En el estado de Guerrero, la Corte Interamericana de Derechos Humanos (CIDH) otorgó medidas provisionales a 107 defensores y defensoras, mayoritariamente indígenas, ante los graves e inminentes riesgos que enfrenta desde que se consumó el artero crimen contra Raúl y Manuel. A pesar de estas medidas, las amenazas siguen focalizándose contra mujeres indígenas que han denunciado violaciones sexuales cometidas por el Ejército.
Este atrevimiento por parte de Inés Fernández Ortega junto con su esposo Fortunato Prisciliano, les ha costado muy caro, porque han sufrido hostigamientos y amenazas desde hace tres años. Durante este tiempo, han tenido que aprender a vivir con miedo, a correr el riesgo de sufrir una agresión en el camino o de que en su parcela sean vigilados por personas que portan armas. Inés Fernández ha llorado en silencio la muerte de su hermano Lorenzo, quien fue encontrado muerto, con visibles huellas de tortura, en la orilla del río de Ayutla, el 10 de febrero de 2008.
Lorenzo fue integrante de la Organización del Pueblo Indígena Me’Phaa y participó en la denuncia contra las autoridades de salud, quienes esterilizaron de manera forzada a 14 indígenas de El Camalote, municipio de Ayutla. Hasta la fecha, la Procuraduría de Justicia no ha presentado ningún avance de las investigaciones. Los únicos datos que obran en el expediente son las primeras diligencias que consisten en el levantamiento cadavérico y la declaración de dos testigos de identidad. Lorenzo Fernández fue víctima de tortura y de una ejecución extrajudicial, en un ambiente donde impera la impunidad y donde los defensores caminan por el desfiladero de la montaña, donde los militares, bandas del crimen organizado y paramilitares comparten el mismo territorio.
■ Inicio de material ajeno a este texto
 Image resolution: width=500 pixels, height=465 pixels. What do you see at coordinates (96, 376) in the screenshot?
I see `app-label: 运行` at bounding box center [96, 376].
Por su parte, Valentina Rosendo Cantú, otra indígena que fue violada por elementos del Ejército, desde hace siete meses está siendo hostigada por personas desconocidas que la vigilan y siguen de forma intermitente todos sus desplazamientos, llegando al extremo de atentar contra la seguridad de su pequeña hija.
Paradójicamente, en nuestro país son las mujeres, las grandes defensoras de los derechos humanos, las que están enfrentando esta guerra cruenta, donde el Ejército y los policías usan todo el poder destructor para impedir que las voces femeninas sean escuchadas.